FDA Review to “Pre-Empt” State Pharmaceutical Litigation?
The United States Supreme Court will soon decide whether state tort actions against drug companies will be "pre-empted" by the FDA’s pre-market regulation of new drug products. The case, Wyeth v. Levine, arose out of a Vermont action by a musician, Diane Levine, who was injected with Wyeth’s anti-nausea drug, Phenergan during hospital treatment for migraine headaches. The drug was mistakenly injected into Ms. Levine’s artery resulting in the necessary amputation of her right arm. Many observers believe the Supreme Court will follow the logic of its recent decision in Riegel v. Medtronic, to pre-empt state law tort actions against drug companies where the drug has received FDA approval.
The FDA does not itself test new drugs, but rather relies on reported results of pre-market studies performed by the drug companies themselves. It may not surprise anybody to learn that these self-reports are not always complete and candid. Further, an overextended and underfunded FDA is not always on top of its game in investigating weaknesses in the studies presented to it.

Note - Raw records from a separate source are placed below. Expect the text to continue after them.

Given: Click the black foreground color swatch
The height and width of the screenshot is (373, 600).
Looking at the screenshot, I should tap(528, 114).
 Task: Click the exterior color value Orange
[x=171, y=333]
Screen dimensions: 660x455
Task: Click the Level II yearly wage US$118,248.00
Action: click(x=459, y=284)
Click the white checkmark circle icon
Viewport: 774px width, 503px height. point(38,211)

The pre-emption policy announced by the FDA appears to have been the work product of Daniel Troy, former FDA General Counsel who, prior to joining the Bush Administration, used to regularly file lawsuits on behalf of drug companies against the FDA to loosen restrictions on off-label prescribing and advertising of prescription drugs. He has since returned to his former role of regulatory gadfly.
House Democratic lawmakers Henry Waxman, John Dingell and Sherrod Brown were not amused. In a letter they asserted:
The FDA’s pre-emption arrangement is particularly troubling at a time when FDA’s own ability to protect Americans from unsafe drugs has been called into question by a series of cases in which the FDA was slow to warn consumers of significant drug risks.

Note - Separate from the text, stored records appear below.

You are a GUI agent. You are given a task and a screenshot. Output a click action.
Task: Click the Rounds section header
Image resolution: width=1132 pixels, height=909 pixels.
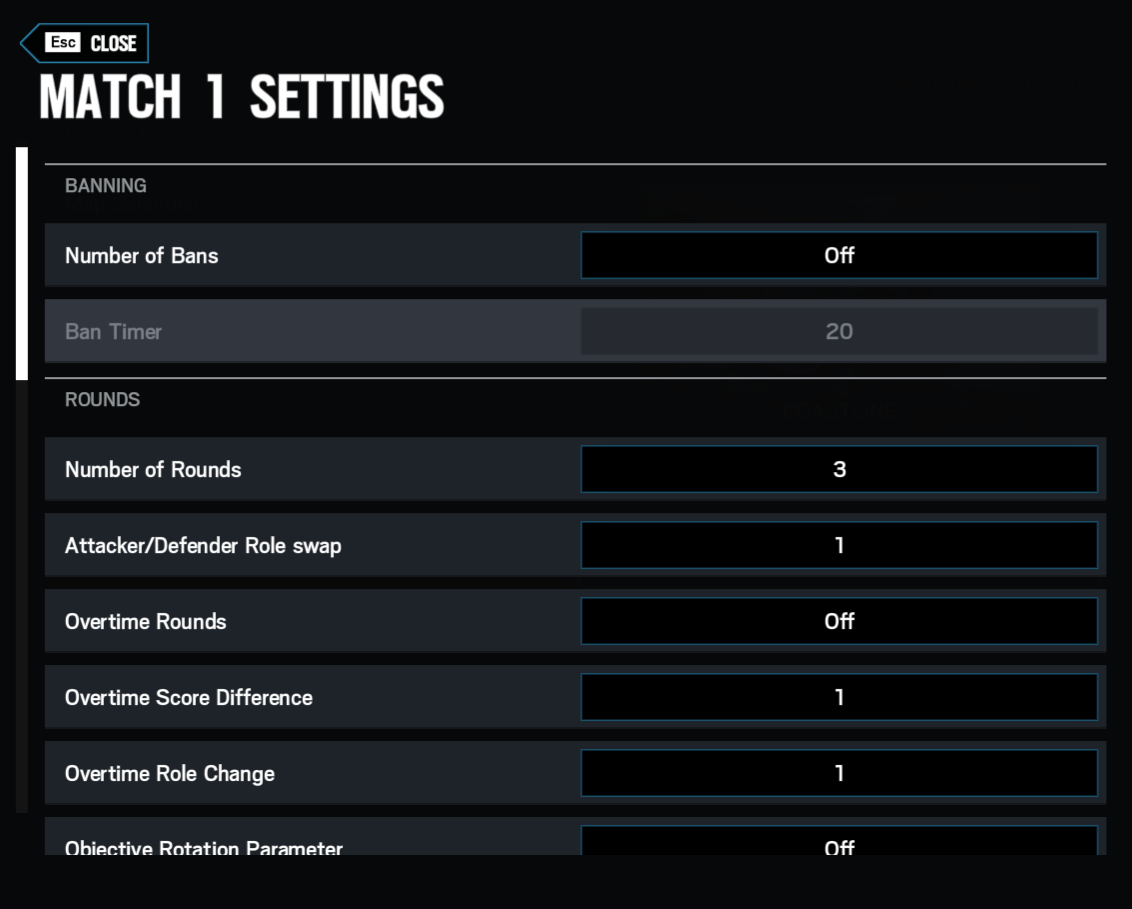point(103,400)
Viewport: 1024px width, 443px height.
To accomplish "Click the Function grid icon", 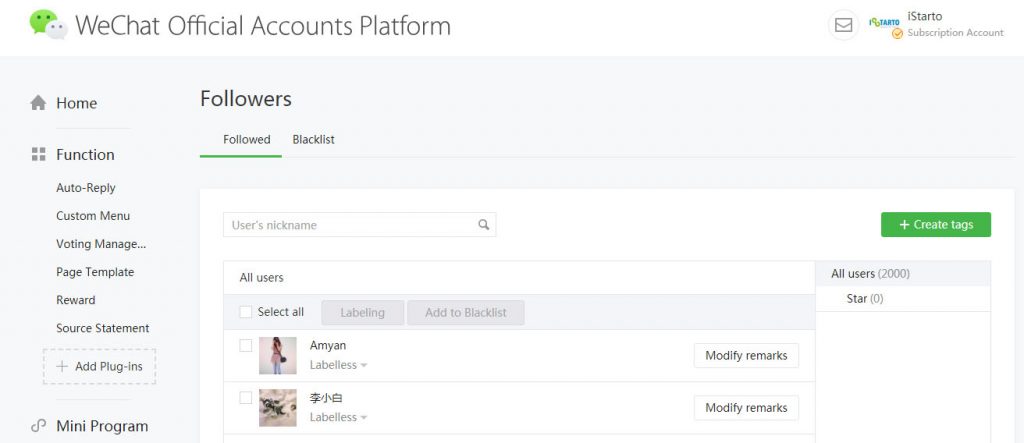I will pos(39,154).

Another case currently pending before the Court, Warner-Lambert v. Kent, is set to decide the question of whether a state law that permits state claims that require a predicate showing of drug company fraud upon the FDA is itself pre-empted by the Food and Drug Act.
The recent revelations of connivance between the FAA and airlines over required safety inspections should give some pause.
FAA officials were quoted as having perceived the airline industry as their "customer" rather than the consumers who fly on the airlines. That is a misguided view of role and responsibility that is likely to return after the elections with an even greater public demand for effective government oversight. There is perhaps no known limit to the potential spread of "pre-emption" doctrine to exclude and limit product liability torts in any number of regulated industries, but the state tort system, with its many unfortunate faults, has served as an important back-up for citizen consumers when government has failed to perform its oversight duties. Wipe that away and the public may well demand real and effective government oversight at a level that will dwarf today’s regulatory environment. After all, even big business has an interest in safe airlines and safe drugs and narrow partisan industry shields will likely generate the seeds of their own destruction or unparalleled government intervention.